What kind of people do you need on your team to build a scalable and meaningful business?
If you haven’t heard of the term ‘T-shaped people’, it’s time for you to start paying attention. For your business, T-shaped people may become your diamond in the rough.
The idea of a T-shaped person has been around since the 1980s. It wasn’t really madepopular until more recently when Tim Brown, CEO of IDEO design consultancy, threw his weight behind the term.
A T-shaped person is somebody who has a deep understanding of one particular discipline (signalled by that little vertical line on the T). They’re experts at their craft. Strong product owners, star engineers, marketing wizards, or fabulous customer success reps. On top of that, they have some knowledge, interest, and ability to work across other disciplines (the horizontal line).
For instance, you may have a solid backend engineer who also understands and is interested in marketing and business. Or maybe your team includes a high performing sales person who really gets technology and data.
Basically, it’s someone who is great at their given role and can leverage their knowledge and interest in other disciplines to support cross-functional projects.
You may be wondering: “Isn't’ a T-shaped employee just a great employee who gets shit done? Why the need for the label?” Good question.
In the past, I never was a big believer of frameworks and concepts. I always felt it was a way for consultants to invent terms and charge you a big fee without bringing any real value.

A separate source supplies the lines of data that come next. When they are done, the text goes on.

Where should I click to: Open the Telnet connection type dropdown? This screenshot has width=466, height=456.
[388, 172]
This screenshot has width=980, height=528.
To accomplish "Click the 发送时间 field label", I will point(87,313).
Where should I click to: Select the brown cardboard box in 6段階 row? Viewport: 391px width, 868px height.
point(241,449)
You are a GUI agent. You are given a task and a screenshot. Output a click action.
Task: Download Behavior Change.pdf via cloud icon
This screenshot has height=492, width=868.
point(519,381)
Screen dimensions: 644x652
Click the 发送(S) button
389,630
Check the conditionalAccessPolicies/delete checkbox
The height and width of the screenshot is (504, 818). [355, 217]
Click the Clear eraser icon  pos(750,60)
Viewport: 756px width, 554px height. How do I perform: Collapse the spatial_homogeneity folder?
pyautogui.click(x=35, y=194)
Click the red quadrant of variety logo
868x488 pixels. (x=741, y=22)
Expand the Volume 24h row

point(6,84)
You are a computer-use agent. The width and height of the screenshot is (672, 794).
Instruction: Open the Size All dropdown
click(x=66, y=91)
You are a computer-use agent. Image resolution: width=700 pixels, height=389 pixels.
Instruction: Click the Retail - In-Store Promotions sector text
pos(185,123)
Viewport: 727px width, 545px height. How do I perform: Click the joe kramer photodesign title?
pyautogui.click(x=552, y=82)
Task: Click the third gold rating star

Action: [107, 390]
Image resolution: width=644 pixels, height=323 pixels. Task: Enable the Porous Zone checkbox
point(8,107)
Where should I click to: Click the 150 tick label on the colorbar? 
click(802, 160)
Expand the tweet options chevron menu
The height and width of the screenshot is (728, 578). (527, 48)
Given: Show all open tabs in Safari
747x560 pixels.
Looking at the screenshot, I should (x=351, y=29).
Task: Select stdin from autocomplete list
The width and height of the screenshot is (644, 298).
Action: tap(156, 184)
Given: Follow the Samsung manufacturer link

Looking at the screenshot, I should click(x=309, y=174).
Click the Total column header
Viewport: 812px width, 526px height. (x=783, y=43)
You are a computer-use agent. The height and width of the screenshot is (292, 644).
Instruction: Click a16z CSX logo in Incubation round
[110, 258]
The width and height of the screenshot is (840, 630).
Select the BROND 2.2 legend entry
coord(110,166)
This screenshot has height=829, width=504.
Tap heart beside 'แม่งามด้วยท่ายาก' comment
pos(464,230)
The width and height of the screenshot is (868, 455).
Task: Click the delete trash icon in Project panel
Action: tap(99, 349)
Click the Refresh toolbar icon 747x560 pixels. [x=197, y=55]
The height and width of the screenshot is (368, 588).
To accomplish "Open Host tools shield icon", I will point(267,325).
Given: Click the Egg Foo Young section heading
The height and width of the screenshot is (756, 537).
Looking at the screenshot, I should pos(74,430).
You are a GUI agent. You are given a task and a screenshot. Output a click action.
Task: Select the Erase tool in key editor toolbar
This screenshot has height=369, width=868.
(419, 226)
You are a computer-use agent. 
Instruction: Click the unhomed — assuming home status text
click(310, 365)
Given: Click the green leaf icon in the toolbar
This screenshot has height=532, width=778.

I’ve changed my mind since then. Not because I was a consultant for a while, but because business frameworks and concepts around people (like T-shape) help you mentally structure your challenges and your business. They force you to shift your mindset.
The true value of T-shaped talent is in their ability to connect the dots, see problems from a different vantage point, show genuine empathy towards your customers, and come up with surprising innovations.
Concretely, they can:
The functional structure of many tech startups often hinders multidisciplinary collaboration. Instead, you get teams, or tribes stuck in stage 3 of tribal leadership, believing that they are superior and better than everyone else.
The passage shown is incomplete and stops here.